Check Point Research, the Threat Intelligence arm of Check Point® Software Technologies Ltd., a leading provider of cyber security solutions worldwide, has published its latest Global Threat Index for June 2020. In the past month, researchers found that the Phorpiex botnet has been delivering the Avaddon ransomware, a new Ransomware-as-a-Service (RaaS) variant that emerged in early June, via malspam campaigns, causing it to jump up 13 places to 2nd in the Top Malware listing and doubling its impact on organisations worldwide compared to May.
Phorpiex is known for spreading large-scale sextortion malspam campaigns, as well distributing other malware families as reported previously by Check Point researchers. The latest malspam messages distributed via Phorpiex try to entice recipients into opening a Zip file attachment by using a wink emoji in the email subject. The Avaddon ransomware is activated if a user clicks on the file, scrambling data on the computer and demanding a ransom in return for file decryption. In its 2019 research, Check Point found over a million Phorpiex-infected Windows computers. Researchers estimated the annual criminal revenue generated by Phorpiex botnet at approximately US$500,000.
Meanwhile, the Agent Tesla remote access trojan and info-stealer continued to have a significant impact throughout June, moving up from 2nd place in May to 1st place, while the XMRig cryptominer remains in 3rd place for the second month running.
“In the past, Phorpiex, also known as Trik, was monetised by distributing other malware such as GandCrab, Pony or Pushdo, using its hosts to mine cryptocurrency, or for sextortion scams. It’s now being used to spread a new ransomware campaign,” said Maya Horowitz, Director, Threat Intelligence & Research, Products at Check Point. “Organisations should educate employees about how to identify the types of malspam that carry these threats, such as the latest campaign targeting users with emails containing a wink emoji, and ensuring they deploy security that actively prevents them from infecting their networks.”

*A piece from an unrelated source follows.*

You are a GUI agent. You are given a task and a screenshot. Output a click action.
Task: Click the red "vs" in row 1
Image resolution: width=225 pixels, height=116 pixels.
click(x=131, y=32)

The research team also warns that “OpenSSL TLS DTLS Heartbeat Information Disclosure” is the most common exploited vulnerability, impacting 45% of organisations worldwide, closely followed by “MVPower DVR Remote Code Execution” which impacts 44% of organisations worldwide. “Web Server Exposed Git Repository Information Disclosure” remains in third place, with a global impact of 38%.
Top malware families
*The arrows relate to the change in rank compared to the previous month.
This month Agent Tesla is the most popular malware with a global impact of 3% of organisations, closely followed by Phorpiex and XMRig affecting 2% of organisations each.

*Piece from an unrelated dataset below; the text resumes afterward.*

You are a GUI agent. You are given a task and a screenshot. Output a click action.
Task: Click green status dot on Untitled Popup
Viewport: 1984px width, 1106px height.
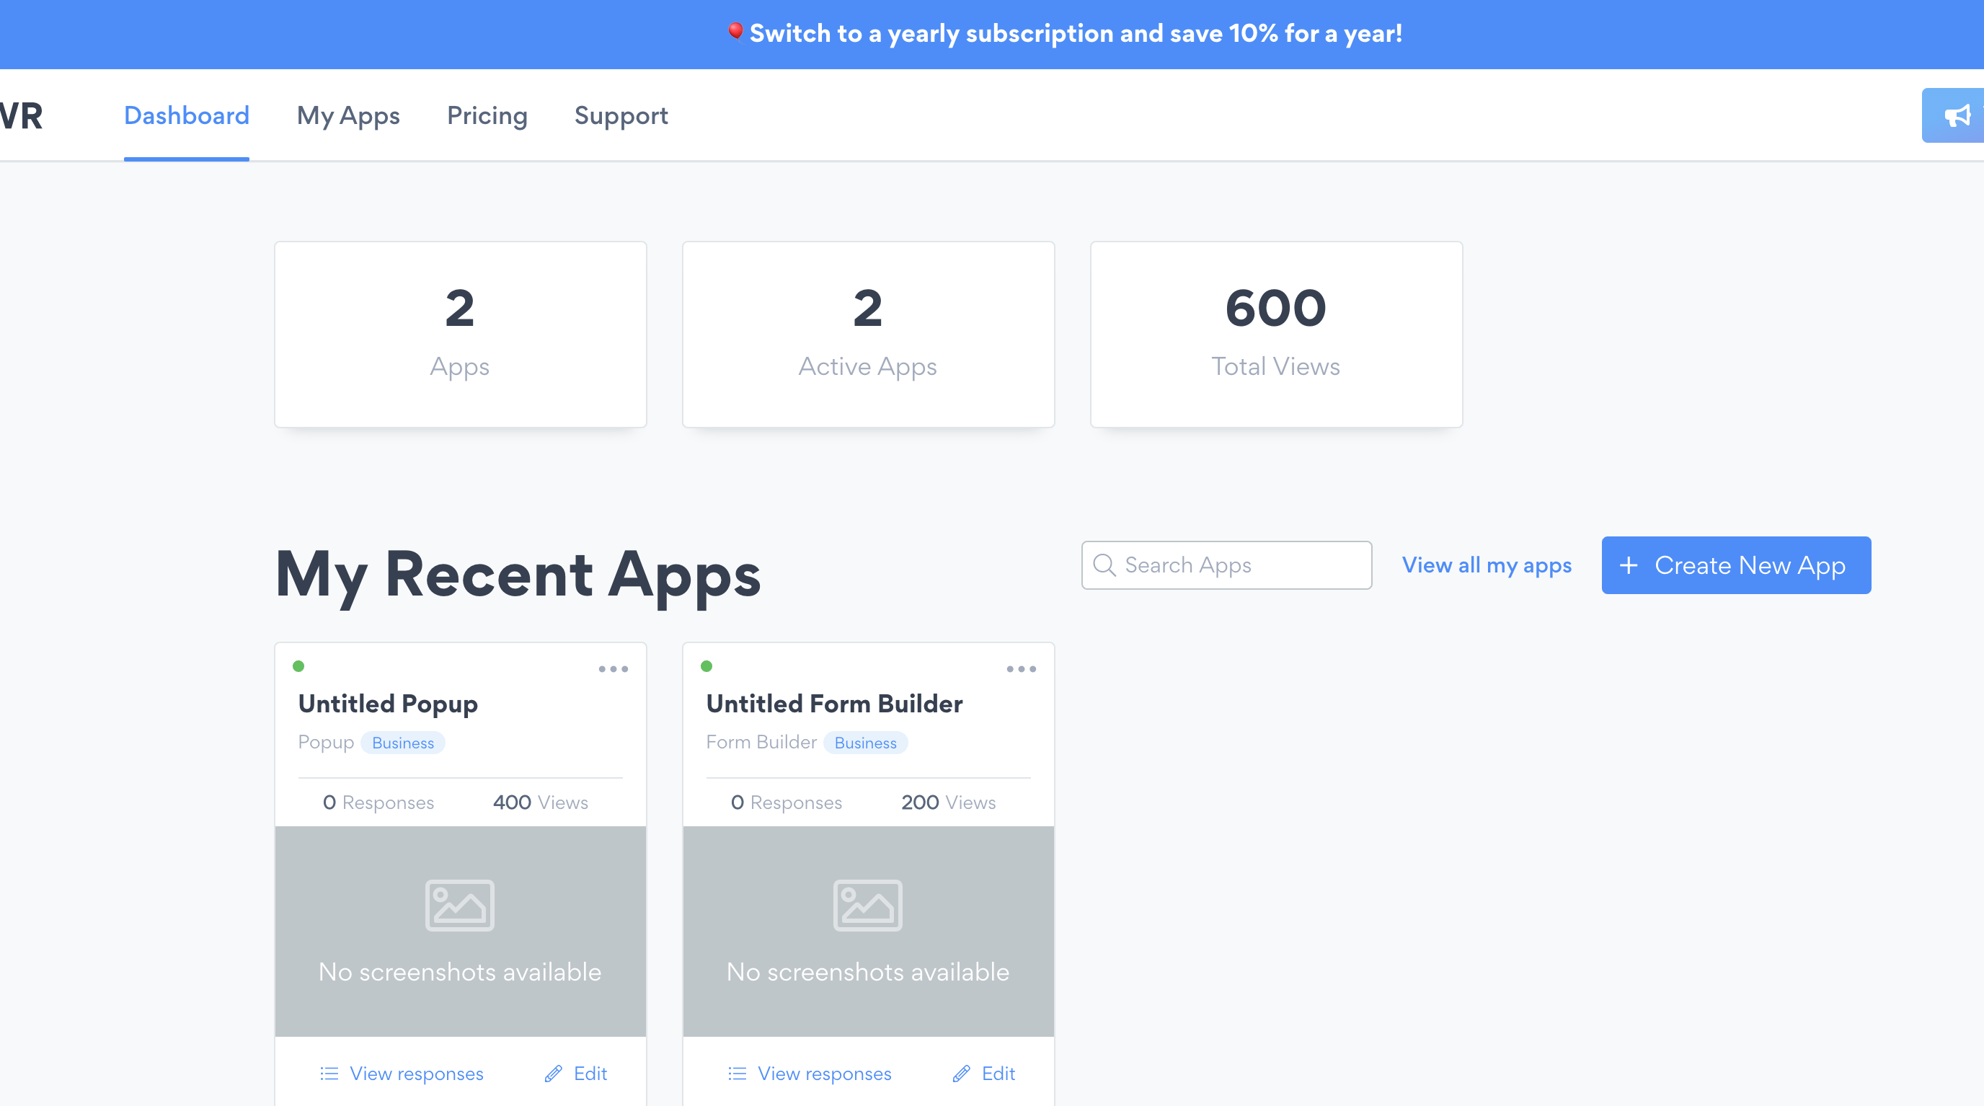[x=298, y=666]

Top exploited vulnerabilities
This month “OpenSSL TLS DTLS Heartbeat Information Disclosure” is the most common exploited vulnerability, affecting 45% of organisations globally, closely followed by “MVPower DVR Remote Code Execution” which impacts 44% of organisations worldwide. “Web Server Exposed Git Repository Information Disclosure” remains in third place, with a global impact of 38%.
Top mobile malware families
This month Necro is the most popular malware, following by Hiddad and Lotoor.

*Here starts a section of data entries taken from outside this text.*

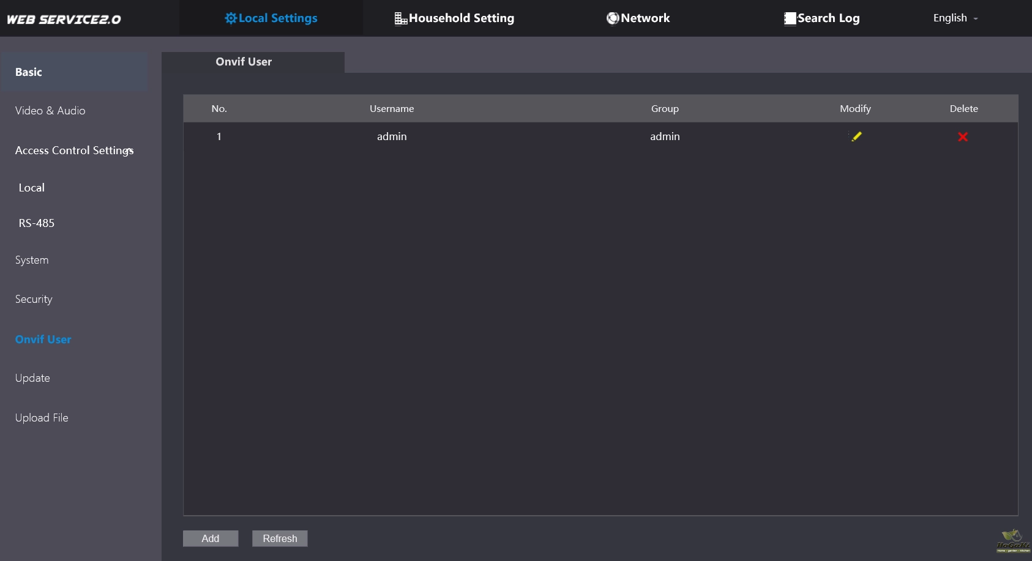Select Video & Audio in the sidebar
1032x561 pixels.
pyautogui.click(x=50, y=111)
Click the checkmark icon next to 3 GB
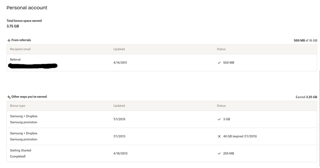The image size is (320, 168). click(219, 119)

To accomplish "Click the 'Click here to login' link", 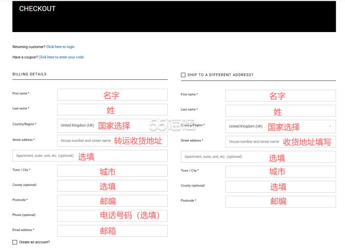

Check Point’s Global Threat Impact Index and its ThreatCloud Map is powered by Check Point’s ThreatCloud intelligence, the largest collaborative network to fight cybercrime which delivers threat data and attack trends from a global network of threat sensors. The ThreatCloud database inspects over 2.5 billion websites and 500 million files daily, and identifies more than 250 million malware activities every day.